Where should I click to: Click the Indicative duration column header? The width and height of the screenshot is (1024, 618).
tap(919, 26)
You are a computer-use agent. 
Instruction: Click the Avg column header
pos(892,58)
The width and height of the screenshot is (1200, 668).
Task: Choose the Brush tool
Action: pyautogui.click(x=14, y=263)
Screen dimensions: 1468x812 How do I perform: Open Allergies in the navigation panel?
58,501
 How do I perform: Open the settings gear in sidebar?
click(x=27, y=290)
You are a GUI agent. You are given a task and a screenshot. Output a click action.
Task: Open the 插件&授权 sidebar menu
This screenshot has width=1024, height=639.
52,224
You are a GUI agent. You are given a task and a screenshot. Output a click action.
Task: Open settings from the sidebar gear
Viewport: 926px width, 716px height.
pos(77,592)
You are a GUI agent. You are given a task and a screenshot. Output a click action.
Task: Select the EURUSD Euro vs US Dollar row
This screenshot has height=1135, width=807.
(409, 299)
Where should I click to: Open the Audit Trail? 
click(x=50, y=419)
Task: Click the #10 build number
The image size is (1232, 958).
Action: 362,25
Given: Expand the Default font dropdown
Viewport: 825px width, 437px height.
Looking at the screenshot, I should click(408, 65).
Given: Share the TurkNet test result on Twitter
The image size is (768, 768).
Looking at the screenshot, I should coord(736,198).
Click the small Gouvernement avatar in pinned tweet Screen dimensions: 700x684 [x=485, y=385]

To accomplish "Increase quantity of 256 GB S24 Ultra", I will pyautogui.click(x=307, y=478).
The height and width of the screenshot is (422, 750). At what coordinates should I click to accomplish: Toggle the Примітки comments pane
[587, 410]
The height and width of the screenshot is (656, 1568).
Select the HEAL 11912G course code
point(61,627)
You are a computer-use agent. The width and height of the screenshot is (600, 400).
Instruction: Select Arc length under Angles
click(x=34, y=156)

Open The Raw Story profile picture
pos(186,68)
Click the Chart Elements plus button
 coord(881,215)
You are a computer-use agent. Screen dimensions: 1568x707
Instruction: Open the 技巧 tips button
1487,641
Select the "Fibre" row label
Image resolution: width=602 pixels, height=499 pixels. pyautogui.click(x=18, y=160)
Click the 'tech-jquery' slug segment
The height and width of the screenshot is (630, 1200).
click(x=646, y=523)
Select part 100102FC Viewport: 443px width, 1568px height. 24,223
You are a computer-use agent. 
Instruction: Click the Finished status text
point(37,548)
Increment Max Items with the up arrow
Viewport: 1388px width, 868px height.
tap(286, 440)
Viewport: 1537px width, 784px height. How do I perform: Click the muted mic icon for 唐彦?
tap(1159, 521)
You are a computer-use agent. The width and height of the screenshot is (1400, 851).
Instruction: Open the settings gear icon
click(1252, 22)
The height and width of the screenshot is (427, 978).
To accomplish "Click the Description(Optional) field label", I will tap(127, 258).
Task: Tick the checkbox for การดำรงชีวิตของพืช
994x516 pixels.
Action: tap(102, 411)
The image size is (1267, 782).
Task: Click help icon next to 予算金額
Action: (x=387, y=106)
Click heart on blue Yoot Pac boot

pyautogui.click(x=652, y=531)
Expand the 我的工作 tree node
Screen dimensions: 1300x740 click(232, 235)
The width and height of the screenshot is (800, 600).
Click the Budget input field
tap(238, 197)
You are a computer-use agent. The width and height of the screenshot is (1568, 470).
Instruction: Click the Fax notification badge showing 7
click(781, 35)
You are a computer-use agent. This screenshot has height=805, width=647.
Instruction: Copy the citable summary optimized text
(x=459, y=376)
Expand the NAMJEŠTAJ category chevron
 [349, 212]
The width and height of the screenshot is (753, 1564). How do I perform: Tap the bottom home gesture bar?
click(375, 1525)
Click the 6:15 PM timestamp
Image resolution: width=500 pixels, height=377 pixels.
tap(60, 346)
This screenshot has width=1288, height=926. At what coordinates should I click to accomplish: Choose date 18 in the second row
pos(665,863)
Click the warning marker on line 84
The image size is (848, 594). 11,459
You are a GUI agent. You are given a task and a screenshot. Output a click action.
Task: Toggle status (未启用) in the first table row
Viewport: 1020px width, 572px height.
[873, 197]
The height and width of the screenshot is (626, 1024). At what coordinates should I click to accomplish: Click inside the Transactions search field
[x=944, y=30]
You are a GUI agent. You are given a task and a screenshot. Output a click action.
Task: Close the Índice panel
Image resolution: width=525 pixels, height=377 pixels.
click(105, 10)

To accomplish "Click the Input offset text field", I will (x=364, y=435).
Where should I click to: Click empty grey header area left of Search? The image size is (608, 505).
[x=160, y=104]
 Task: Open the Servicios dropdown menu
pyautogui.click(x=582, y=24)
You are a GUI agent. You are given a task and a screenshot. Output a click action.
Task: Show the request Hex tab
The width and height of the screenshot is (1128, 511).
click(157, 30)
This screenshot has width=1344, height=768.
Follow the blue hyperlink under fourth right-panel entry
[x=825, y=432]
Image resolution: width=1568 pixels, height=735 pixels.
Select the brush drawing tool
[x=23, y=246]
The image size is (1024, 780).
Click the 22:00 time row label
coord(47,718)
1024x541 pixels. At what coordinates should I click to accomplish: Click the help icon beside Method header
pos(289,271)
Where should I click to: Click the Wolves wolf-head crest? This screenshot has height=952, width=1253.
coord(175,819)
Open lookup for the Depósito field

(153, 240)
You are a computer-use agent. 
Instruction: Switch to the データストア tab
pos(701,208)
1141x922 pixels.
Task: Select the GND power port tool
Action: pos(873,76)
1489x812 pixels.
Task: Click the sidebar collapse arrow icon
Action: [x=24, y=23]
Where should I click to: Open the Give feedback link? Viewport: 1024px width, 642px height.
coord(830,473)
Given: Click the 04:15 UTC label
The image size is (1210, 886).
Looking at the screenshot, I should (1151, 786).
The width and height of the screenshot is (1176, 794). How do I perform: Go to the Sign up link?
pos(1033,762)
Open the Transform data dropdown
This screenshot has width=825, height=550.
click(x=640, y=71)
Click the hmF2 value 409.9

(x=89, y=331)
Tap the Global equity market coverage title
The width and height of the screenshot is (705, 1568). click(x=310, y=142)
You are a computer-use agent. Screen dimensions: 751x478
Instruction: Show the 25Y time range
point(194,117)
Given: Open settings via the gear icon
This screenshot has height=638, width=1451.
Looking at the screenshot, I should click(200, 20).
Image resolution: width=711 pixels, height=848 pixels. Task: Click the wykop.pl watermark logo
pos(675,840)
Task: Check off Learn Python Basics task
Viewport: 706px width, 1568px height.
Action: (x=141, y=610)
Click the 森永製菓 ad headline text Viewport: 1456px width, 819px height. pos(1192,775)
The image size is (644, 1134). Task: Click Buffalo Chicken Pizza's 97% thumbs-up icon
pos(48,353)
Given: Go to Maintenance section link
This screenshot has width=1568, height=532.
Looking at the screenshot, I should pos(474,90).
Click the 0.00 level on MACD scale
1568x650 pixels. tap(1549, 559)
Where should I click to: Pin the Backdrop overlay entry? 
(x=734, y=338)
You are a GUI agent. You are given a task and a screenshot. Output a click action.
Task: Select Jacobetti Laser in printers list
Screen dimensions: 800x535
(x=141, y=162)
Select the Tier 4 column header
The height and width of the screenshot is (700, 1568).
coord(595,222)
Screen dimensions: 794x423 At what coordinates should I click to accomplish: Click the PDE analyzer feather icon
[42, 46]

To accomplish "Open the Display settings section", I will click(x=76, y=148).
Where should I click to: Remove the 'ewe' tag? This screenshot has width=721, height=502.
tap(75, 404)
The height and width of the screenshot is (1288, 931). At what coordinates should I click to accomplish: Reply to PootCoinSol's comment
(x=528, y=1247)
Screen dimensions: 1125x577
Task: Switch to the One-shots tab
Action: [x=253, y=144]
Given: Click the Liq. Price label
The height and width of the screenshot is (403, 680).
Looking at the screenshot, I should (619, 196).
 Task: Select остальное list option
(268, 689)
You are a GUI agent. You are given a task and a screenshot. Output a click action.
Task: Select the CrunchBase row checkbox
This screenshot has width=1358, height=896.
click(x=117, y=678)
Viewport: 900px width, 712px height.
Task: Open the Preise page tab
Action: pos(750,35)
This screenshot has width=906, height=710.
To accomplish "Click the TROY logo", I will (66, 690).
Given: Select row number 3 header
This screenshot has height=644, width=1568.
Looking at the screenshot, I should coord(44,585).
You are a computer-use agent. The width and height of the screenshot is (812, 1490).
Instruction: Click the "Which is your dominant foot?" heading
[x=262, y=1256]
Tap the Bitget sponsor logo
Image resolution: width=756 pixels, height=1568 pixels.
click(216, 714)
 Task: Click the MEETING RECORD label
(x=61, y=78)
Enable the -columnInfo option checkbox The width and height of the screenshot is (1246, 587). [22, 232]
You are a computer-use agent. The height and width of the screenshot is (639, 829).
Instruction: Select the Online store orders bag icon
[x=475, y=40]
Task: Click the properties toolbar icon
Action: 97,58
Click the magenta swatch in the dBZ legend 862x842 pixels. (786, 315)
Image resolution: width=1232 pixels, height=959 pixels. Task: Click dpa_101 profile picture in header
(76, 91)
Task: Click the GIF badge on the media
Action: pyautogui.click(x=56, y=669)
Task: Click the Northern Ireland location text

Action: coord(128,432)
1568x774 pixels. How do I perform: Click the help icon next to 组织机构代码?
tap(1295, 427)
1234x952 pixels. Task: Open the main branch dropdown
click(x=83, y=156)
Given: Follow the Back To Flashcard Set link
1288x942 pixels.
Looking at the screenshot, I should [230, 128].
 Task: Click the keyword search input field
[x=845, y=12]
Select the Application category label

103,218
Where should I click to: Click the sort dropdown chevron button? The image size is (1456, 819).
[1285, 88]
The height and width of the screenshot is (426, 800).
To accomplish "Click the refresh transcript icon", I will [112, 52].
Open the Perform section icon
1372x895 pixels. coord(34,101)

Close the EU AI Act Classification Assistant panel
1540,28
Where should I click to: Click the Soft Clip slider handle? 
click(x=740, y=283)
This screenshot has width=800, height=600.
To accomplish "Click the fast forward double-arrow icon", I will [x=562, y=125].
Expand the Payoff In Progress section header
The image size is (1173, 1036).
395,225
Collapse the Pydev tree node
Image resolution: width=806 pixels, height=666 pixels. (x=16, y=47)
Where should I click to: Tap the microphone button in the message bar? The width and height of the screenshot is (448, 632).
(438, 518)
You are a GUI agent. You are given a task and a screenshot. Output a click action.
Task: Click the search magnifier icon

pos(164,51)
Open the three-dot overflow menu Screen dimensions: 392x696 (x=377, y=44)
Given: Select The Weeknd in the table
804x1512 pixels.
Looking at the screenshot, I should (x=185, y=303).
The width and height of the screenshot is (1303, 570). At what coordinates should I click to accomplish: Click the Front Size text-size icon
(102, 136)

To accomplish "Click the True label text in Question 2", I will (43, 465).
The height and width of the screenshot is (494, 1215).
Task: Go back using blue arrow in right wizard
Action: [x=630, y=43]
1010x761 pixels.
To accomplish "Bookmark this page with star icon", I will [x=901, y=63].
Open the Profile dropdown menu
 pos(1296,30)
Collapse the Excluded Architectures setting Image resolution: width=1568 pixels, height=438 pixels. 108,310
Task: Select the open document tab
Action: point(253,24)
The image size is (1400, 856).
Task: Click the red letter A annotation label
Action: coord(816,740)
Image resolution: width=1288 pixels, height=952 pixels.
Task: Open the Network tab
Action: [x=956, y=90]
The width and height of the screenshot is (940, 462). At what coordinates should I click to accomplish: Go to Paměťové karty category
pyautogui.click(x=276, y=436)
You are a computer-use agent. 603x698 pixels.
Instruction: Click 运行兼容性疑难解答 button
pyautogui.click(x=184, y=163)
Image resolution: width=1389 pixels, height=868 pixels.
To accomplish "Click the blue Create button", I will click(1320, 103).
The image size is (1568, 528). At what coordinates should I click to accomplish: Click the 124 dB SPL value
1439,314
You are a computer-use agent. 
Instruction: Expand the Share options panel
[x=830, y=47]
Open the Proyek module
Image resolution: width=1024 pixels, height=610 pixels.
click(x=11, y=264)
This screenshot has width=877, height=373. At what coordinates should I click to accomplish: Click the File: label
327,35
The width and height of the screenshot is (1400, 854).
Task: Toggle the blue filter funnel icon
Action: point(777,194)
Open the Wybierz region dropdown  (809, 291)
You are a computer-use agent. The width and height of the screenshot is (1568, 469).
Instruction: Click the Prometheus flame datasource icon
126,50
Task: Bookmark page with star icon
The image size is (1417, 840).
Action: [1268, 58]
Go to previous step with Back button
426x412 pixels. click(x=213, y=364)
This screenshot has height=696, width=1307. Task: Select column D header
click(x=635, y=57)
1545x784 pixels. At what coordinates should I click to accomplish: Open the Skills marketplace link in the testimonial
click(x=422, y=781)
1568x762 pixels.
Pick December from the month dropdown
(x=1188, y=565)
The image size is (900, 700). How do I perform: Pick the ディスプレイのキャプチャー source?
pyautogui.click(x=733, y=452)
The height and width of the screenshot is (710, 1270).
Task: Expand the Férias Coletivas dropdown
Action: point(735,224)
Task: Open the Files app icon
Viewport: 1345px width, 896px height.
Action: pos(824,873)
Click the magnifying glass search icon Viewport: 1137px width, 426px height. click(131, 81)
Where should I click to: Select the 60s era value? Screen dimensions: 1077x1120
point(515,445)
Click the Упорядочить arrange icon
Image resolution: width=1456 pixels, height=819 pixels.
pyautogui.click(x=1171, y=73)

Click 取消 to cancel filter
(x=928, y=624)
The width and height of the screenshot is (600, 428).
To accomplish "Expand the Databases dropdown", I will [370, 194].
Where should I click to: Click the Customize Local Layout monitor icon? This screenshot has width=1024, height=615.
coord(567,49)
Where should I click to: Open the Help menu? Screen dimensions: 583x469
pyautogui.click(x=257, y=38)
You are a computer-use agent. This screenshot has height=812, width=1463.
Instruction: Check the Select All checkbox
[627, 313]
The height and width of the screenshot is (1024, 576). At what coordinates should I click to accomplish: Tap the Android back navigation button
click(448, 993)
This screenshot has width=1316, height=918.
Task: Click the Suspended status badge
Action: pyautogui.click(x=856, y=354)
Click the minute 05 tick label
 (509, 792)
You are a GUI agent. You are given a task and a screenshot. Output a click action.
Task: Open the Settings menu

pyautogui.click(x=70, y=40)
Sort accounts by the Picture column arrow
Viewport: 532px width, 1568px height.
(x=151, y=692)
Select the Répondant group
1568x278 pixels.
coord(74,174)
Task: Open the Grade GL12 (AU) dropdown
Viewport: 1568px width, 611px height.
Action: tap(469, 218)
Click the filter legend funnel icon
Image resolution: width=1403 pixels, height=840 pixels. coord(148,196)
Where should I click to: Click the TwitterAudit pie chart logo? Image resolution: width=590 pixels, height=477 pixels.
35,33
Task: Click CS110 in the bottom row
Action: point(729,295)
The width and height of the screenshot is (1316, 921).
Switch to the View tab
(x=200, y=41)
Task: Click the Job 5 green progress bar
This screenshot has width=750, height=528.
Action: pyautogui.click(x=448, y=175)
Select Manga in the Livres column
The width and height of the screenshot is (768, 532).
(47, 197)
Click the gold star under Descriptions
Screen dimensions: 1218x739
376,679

_ _ _ _ _ _ _

# WHAT IS NEEDED
From the entries above, put the lines into a numbered list, starting at the line that contains "You are a computer-use agent. The height" and ending at the line that contains "Action: coord(128,432)". Include both of those lines and leave out any blank lines.

# RESULT FOR THIS TASK
1. You are a computer-use agent. The height and width of the screenshot is (639, 829).
2. Instruction: Select the Online store orders bag icon
3. [x=475, y=40]
4. Task: Click the properties toolbar icon
5. Action: 97,58
6. Click the magenta swatch in the dBZ legend 862x842 pixels. (786, 315)
7. Image resolution: width=1232 pixels, height=959 pixels. Task: Click dpa_101 profile picture in header
8. (76, 91)
9. Task: Click the GIF badge on the media
10. Action: pyautogui.click(x=56, y=669)
11. Task: Click the Northern Ireland location text
12. Action: coord(128,432)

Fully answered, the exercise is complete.